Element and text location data
^^^^^^^^^^^^^^^^
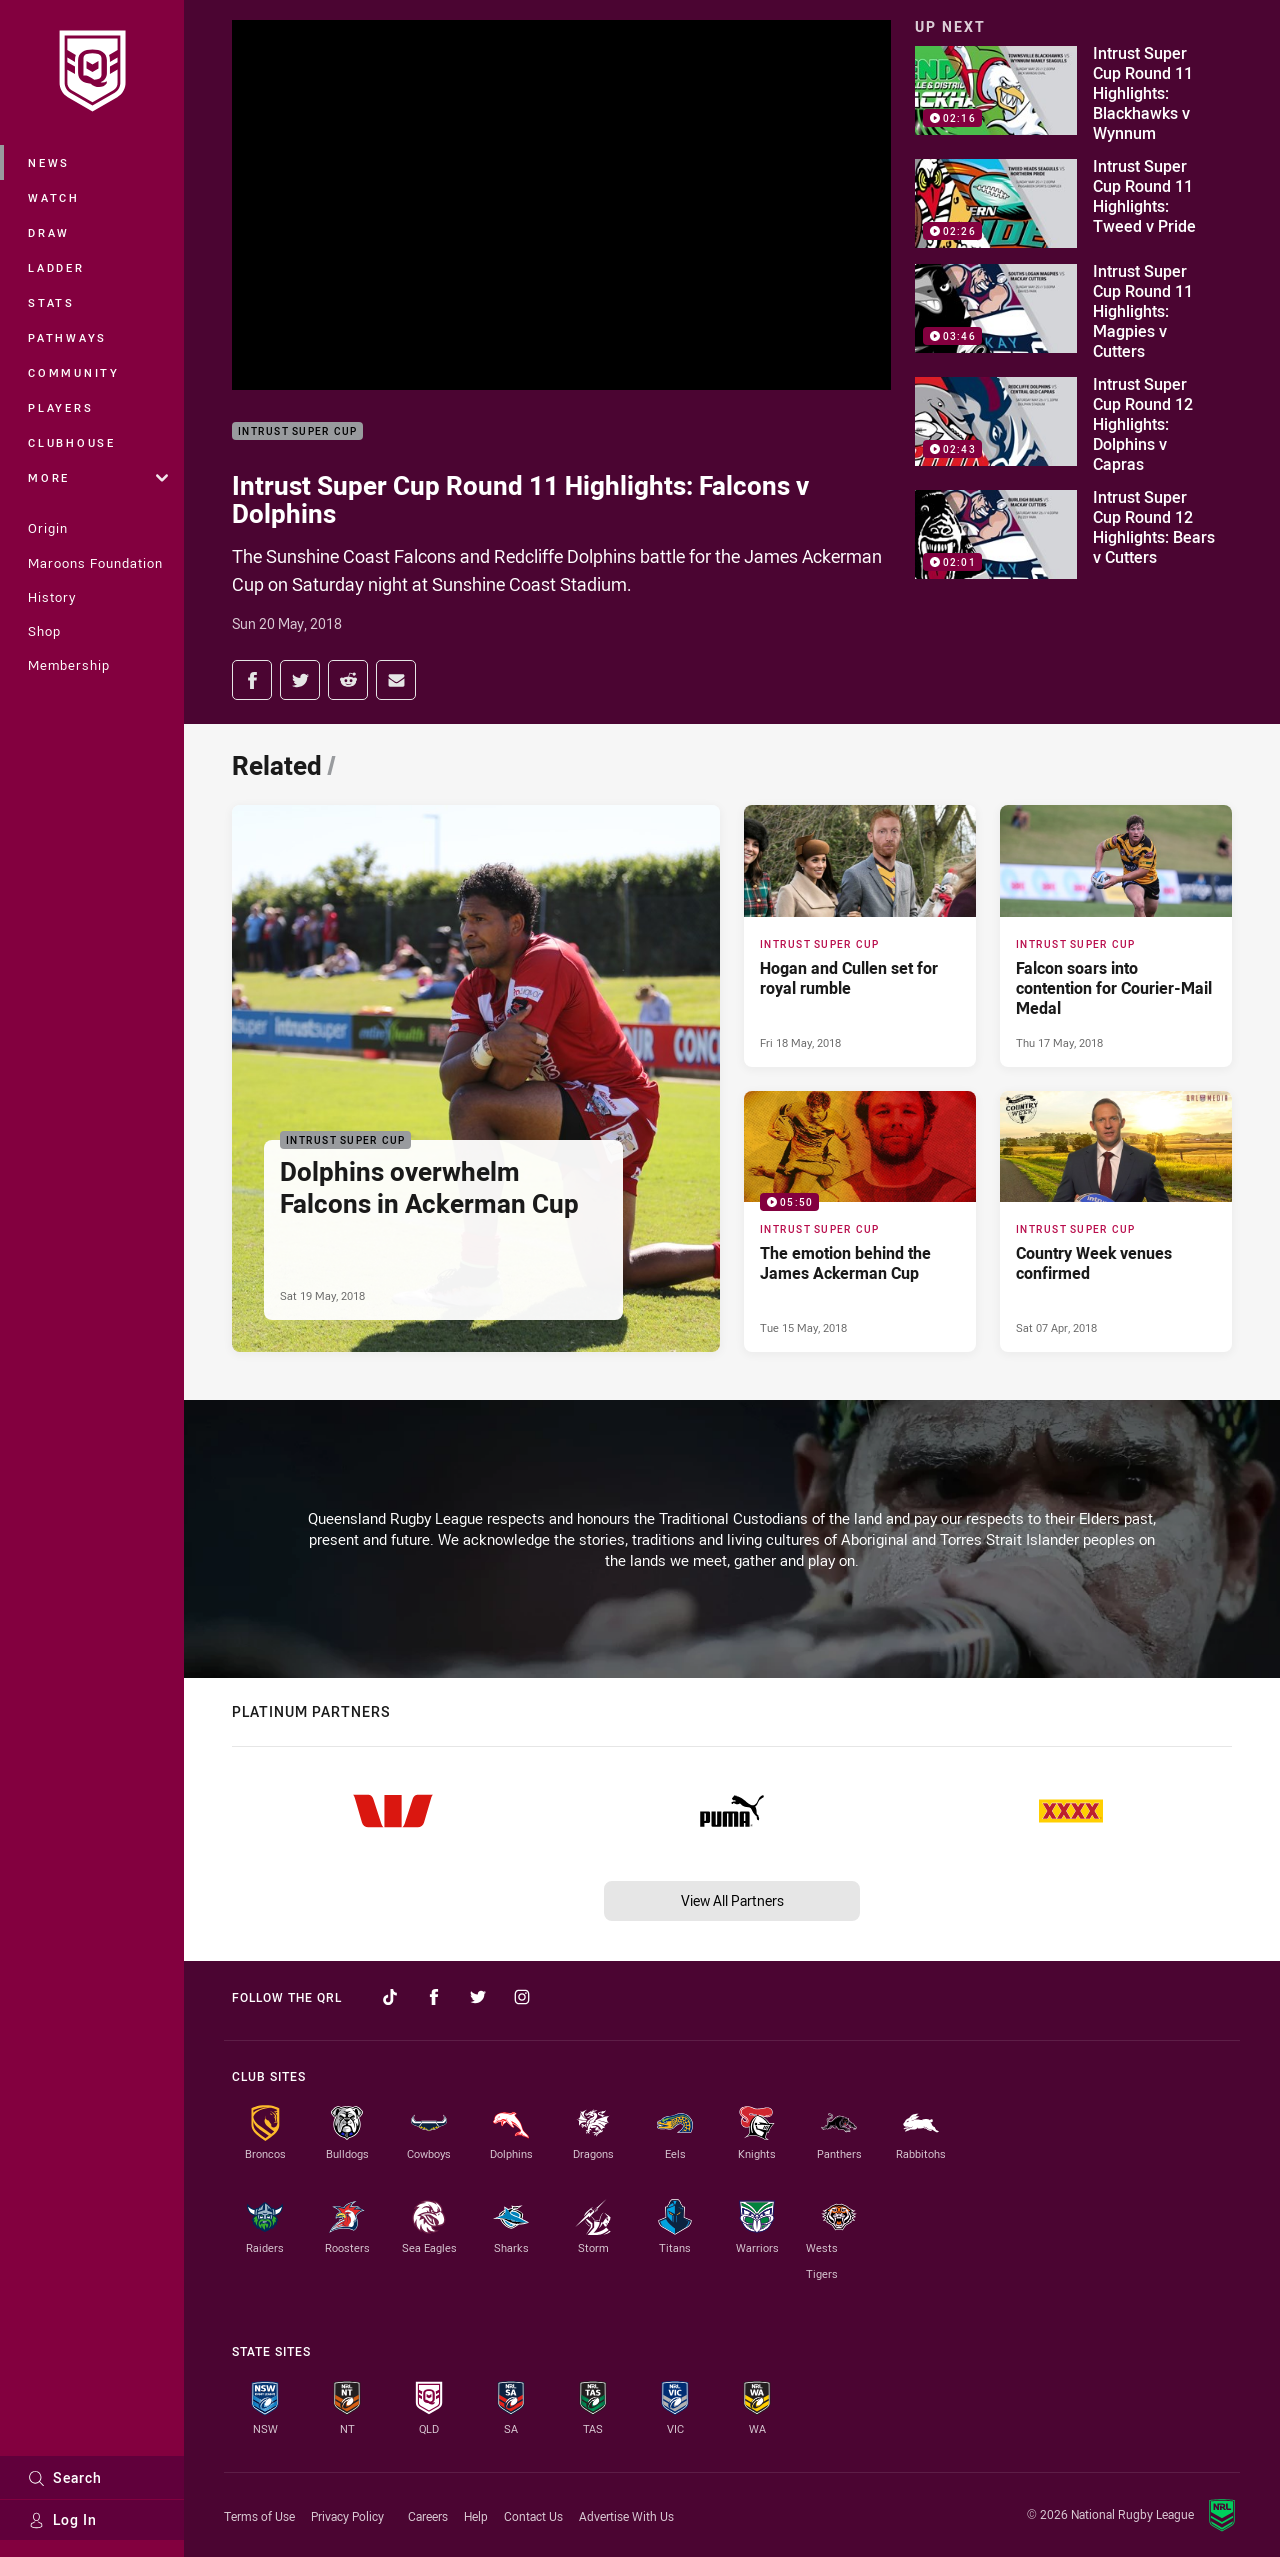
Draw (49, 232)
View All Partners (732, 1900)
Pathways (67, 337)
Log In (62, 2519)
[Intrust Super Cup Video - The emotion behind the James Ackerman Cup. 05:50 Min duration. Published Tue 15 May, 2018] (860, 1222)
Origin (48, 528)
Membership (69, 665)
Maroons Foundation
^^^^^^^^^^^^^^^^
**Goal of the exercise**:
Rewrite the lines of the listing from the one containing "Log In (62, 2519)" through the end of the listing, inclusive, substituting "Join" for "Membership" and keeping everything else unchanged.

**Answer in full**:
Log In (62, 2519)
[Intrust Super Cup Video - The emotion behind the James Ackerman Cup. 05:50 Min duration. Published Tue 15 May, 2018] (860, 1222)
Origin (48, 528)
Join (69, 665)
Maroons Foundation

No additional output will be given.